I feel like I've finally recovered from a trip I took last weekend. I had some frequent flyer miles sitting around, so I scheduled a weekend trip to San Francisco, my first time in the city. Wow, what a gorgeous place. I did a little bit of playing, a lot of walking, and a whole lot more nothing. I got way too little sleep, and left the city, on Monday (missed the blizzard--yay!!), feeling refreshed, but not really rested.
When I go to a new city, I walk. I love to watch life in the city. The best time is in the morning, when the night people are heading to bed as the city prepares for the day. The residue from the previous night--a syringe here, a baggie there--is still visible, but not for long. Homeless people, those who were't woken up and shuffled off by the police, are waking up. Those that were awake all night sit in small groups talking, or fighting by a fountain. I love to see how the city lives. So, I walk and watch.
I was talking about this with a colleague when I got back, and she said, "Oh, you're a flâneur." I had never heard of the word before. Here's part of the wikipedia entry [1]:
"Flâneur" is a French word. A flâneur is a detached pedestrian observer of a metropolis, a 'gentleman stroller of city streets', first identified by Charles Baudelaire. The word has no exact equivalent in English....Around 1850, Baudelaire began asserting that traditional art was inadequate for the new dynamic complications of modern life. Social and economic changes brought by industrialization demanded that the artist immerse himself in the metropolis and become, in Baudelaire's phrase, 'a botanist of the sidewalk', an analytical connoisseur of the urban fabric. Because he coined the word about Parisians, the 'flâneur' (the one who strolls) and the 'flânerie' (the stroll) are associated with Paris and the kind of pedestrian environment which accommodates leisurely exploration.

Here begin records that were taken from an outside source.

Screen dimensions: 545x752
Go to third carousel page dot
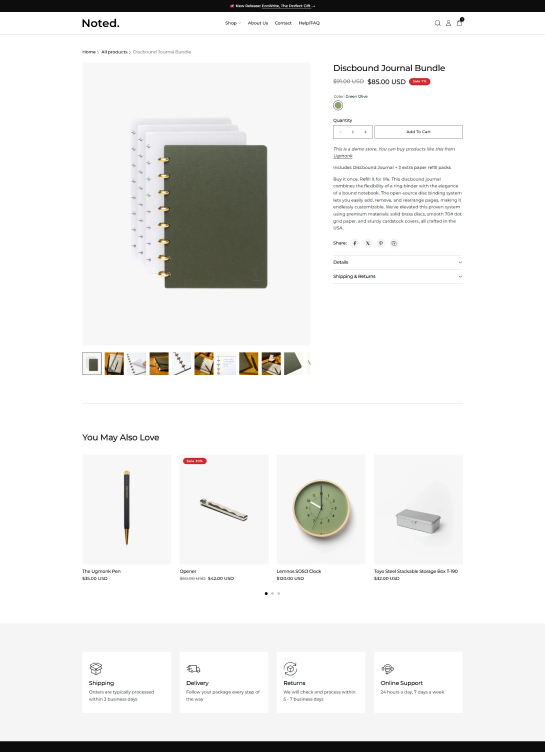click(279, 594)
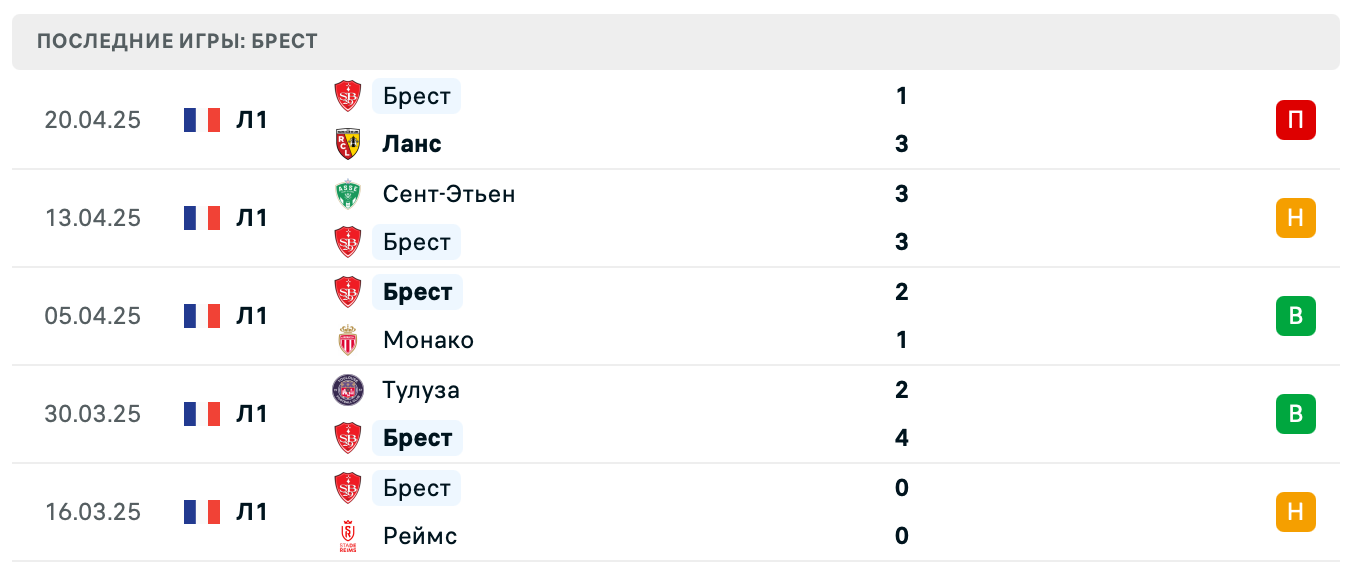Click the score 3 for Saint-Étienne
Viewport: 1354px width, 576px height.
click(x=901, y=193)
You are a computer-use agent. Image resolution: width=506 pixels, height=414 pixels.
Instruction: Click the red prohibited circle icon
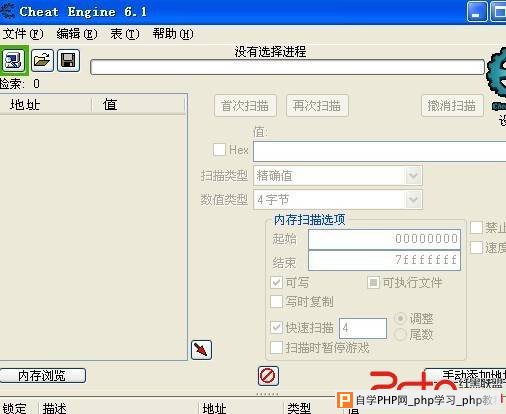click(x=268, y=376)
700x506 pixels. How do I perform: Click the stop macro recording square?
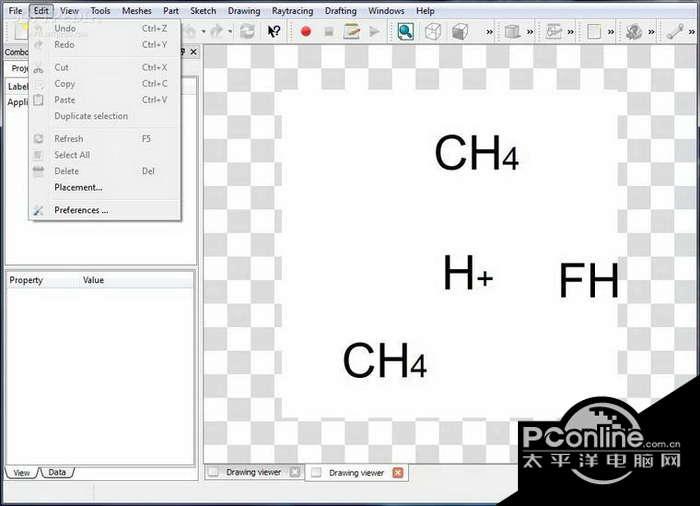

Walter Benjamin adopted this concept of the urban observer both as an analytical tool, and as a lifestyle. From his Marxist standpoint Benjamin describes the flâneur as a product of modern life and the Industrial Revolution, unprecedented in history and definitely of a certain social class, parallel to the advent of the tourist. His flâneur is an uninvolved but highly perceptive bourgeois dilettante.
OK, I'm not sure how I feel about being described as a dilettante, but the concept fascinates me. It's pretty much the standard way i travel, particularly when in a new city. Whenever I go to a new place, people are surpised by how little I "do." My parents called me on Sunday night, in part to see if I'd gotten caught up in the blizzard (I wasn't scheduled to return to Boston until Monday, so it didn't have any effect on my travels). My mother was surprised when I said how little I'd done: "But I thought you were going to a few museums."
"So did I," I replied. Instead, I'd just been walking. And looking.
Looks like I need to read some Benjamin.